Im leaning towards the 035 but wondering if the 033 is more legible?

Ian


----------



## Graham60 (Nov 2, 2018)

Yanto said:


> Many thanks Graham. Very nice indeed. I'm led to believe that these models are quite prone to marking? Similar in a way to my Hamilton Khaki Field Automatic 38mm.
> 
> I plan on wearing mainly on leather straps rather than the bracelet. Would this make a suitable all round, every day watch?
> 
> ...


 IMO 035 is slightly more legible overall in daylight and low light but there's not a lot in it, very marginal, I know with some black dials that plain silver/steel hands can sometimes get lost at certain angles but because of the white (lume) down the middle of the hands in the 035 is easy to see the hands against the black dial, and when lume kicks in when it's dark, they are both the same.


----------



## Yanto (Sep 27, 2018)

Graham60 said:


> IMO 035 is slightly more legible overall in daylight and low light but there's not a lot in it, very marginal, I know with some black dials that plain silver/steel hands can sometimes get lost at certain angles but because of the white (lume) down the middle of the hands in the 035 is easy to see the hands against the black dial, and when lume kicks in when it's dark, they are both the same.

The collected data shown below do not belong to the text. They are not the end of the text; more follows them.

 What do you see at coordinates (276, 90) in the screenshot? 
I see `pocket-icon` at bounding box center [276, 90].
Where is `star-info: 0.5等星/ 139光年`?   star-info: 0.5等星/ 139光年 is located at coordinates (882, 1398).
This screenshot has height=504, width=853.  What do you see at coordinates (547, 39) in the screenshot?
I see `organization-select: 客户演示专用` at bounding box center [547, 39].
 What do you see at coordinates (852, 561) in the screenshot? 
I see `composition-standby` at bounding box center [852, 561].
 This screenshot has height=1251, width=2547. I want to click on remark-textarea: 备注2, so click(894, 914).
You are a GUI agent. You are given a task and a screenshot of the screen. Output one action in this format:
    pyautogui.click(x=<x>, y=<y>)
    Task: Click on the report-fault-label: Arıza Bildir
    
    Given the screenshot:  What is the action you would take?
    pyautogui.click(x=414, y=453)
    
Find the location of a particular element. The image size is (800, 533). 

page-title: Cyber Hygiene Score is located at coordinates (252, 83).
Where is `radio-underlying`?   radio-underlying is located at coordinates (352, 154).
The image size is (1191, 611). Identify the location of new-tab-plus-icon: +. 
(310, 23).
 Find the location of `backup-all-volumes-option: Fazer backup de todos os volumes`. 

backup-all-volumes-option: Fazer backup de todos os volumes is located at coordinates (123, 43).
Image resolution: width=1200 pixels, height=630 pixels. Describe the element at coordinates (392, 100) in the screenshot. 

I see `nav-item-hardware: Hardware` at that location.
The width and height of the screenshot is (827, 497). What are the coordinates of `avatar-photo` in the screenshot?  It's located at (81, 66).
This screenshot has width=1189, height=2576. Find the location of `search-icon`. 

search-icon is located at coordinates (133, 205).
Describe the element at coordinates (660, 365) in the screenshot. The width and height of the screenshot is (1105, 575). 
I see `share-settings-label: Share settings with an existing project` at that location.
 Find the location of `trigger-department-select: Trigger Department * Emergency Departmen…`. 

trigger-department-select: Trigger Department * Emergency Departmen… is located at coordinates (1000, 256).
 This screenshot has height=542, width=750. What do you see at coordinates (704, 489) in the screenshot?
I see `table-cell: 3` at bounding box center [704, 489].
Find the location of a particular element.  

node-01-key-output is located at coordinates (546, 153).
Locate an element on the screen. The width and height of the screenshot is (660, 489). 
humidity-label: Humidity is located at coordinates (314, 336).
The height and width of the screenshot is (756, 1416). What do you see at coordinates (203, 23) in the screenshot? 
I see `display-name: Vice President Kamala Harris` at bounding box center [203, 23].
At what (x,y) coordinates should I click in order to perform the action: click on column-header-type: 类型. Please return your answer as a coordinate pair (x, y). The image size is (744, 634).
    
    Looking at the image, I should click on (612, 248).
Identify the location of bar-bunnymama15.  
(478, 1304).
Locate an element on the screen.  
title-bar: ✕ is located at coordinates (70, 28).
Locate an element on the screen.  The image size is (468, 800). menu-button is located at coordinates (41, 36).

 Think I prefer the 035. I have a Bambino and the 033 is quite similar to that. I don't currently own any model with a white/cream dial. So it would add variety.


----------



## Graham60 (Nov 2, 2018)

Yanto said:


> Think I prefer the 035. I have a Bambino and the 033 is quite similar to that. I don't currently own any model with a white/cream dial. So it would add variety.


 035 is a great choice, you'll be well pleased with it. :thumbsup: Yeah it's more a creamy white rather than white, think that's why I am fond of the 057 above, as it's dial is a more white dial. But any of the watches would make you happy they all look great on the wrist.


----------



## magpie215 (Jun 28, 2009)

Sarb035...great on leather


----------



## Reamer (Oct 15, 2018)

They're both gorgeous. I plan on getting one or both next year.


----------



## Yanto (Sep 27, 2018)

I put off buying one for now and bought my vintage Sea Horse instead. Christmas is coming though! :thumbs_up:


----------



## JacobMoogberg (May 7, 2019)

They've been discontinued, right? I wonder if Seiko will replace them with a newer model, like they seem to be doing with the SARB017?


----------